C'est un DVD gravé, il ne peut rien changer....
DVD ----) poubelle
Recommencer la gravure....


----------



## garyde (11 Mars 2012)

Ok merci peux-tu juste me dire comment faire pour que ça marche s'il regrave pour éviter que ça fasse un de plus à la poubelle?

---------- Nouveau message ajouté à 19h37 ---------- Le message précédent a été envoyé à 19h31 ----------

Est-ce le même problème que celui cité dans ce post?
Ca me paraît possible mais je ne comprends pas tout il y a trop de thermes techniques pour moi. Qu'en pensez-vous?


----------



## lappartien (11 Mars 2012)

ll a pas tort. C'est le plus simple. sert à rien de se prendre la tête heu:fectivement c'est un dvd)


----------



## garyde (11 Mars 2012)

http://forums.macg.co/mac-os-x/comment-lire-un-dvd-r-grave-sur-pc-87384.htmloups j'avais oublié le lien
et comment faire pour regraver sans que le problème réapparaisse?

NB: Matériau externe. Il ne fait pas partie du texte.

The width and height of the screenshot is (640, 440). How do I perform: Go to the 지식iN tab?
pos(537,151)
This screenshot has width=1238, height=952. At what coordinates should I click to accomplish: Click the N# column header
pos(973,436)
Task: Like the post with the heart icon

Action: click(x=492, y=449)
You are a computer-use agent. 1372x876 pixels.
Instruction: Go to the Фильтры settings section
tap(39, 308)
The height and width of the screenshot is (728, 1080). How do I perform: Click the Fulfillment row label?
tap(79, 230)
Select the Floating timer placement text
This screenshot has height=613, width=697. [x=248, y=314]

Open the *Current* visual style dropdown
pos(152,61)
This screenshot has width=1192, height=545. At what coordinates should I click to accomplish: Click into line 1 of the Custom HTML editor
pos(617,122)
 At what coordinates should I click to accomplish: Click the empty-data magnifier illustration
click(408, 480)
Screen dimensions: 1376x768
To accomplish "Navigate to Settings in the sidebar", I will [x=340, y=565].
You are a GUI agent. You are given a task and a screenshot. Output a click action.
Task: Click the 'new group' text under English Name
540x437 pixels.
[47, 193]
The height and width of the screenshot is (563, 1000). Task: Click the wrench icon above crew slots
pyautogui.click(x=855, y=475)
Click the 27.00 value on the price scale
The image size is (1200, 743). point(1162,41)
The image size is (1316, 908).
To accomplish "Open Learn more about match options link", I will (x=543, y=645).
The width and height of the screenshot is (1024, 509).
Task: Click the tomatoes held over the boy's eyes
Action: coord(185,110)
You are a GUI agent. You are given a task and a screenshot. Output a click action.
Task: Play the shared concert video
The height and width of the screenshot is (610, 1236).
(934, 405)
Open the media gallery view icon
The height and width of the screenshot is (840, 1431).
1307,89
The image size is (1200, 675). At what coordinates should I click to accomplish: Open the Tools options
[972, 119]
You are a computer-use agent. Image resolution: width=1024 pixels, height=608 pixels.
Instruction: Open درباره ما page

Je n'ai pas envie de gaspiller 50 dvd parce que c'est à chaque fois la même erreur^^


----------



## lappartien (11 Mars 2012)

normalement pas de précautions particulières à prendre. Mac dans osx est fait pour reconnaître et lire les fichiers pc.
Je prendrais la sage précaution toutefois de ne pas le bourrer jusqu'à la gueule.
J'aimerais que powerdom confirme, n'étant pas comme lui un accro du mac.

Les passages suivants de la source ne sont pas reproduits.